#### Task statement:
Within the data beneath, some lines may hold the word "bottom". Give the number of those lines and nothing else.

(Data records)

Content starts

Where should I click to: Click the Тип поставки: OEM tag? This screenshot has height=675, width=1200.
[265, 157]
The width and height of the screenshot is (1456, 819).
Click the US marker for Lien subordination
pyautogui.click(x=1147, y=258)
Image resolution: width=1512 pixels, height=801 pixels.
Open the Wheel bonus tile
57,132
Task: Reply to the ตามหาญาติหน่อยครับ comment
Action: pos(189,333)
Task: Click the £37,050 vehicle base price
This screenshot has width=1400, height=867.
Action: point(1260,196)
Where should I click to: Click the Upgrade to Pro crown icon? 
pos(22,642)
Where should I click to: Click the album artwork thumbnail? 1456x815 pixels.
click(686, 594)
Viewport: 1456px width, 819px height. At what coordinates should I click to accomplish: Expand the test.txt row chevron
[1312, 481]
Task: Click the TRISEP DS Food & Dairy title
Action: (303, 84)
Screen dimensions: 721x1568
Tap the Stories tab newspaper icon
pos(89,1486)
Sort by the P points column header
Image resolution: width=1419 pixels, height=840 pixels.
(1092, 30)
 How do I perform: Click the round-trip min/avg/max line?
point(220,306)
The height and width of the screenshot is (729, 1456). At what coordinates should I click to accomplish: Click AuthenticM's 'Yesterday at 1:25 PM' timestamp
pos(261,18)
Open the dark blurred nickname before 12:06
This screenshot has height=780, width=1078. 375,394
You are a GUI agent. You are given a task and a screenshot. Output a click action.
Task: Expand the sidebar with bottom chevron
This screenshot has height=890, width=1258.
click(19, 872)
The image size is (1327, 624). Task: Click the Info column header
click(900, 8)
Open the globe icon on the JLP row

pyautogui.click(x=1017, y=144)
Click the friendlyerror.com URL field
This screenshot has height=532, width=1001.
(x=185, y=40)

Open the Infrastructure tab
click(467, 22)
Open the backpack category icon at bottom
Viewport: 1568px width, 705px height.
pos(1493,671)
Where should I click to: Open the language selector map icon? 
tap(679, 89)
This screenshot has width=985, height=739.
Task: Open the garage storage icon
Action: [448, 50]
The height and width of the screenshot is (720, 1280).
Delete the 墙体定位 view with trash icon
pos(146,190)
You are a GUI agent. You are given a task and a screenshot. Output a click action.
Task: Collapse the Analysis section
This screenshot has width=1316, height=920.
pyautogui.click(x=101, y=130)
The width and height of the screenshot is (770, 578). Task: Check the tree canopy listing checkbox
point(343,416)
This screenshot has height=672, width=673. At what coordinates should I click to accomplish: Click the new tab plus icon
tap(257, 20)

Content ends

#### Result of this exercise:
2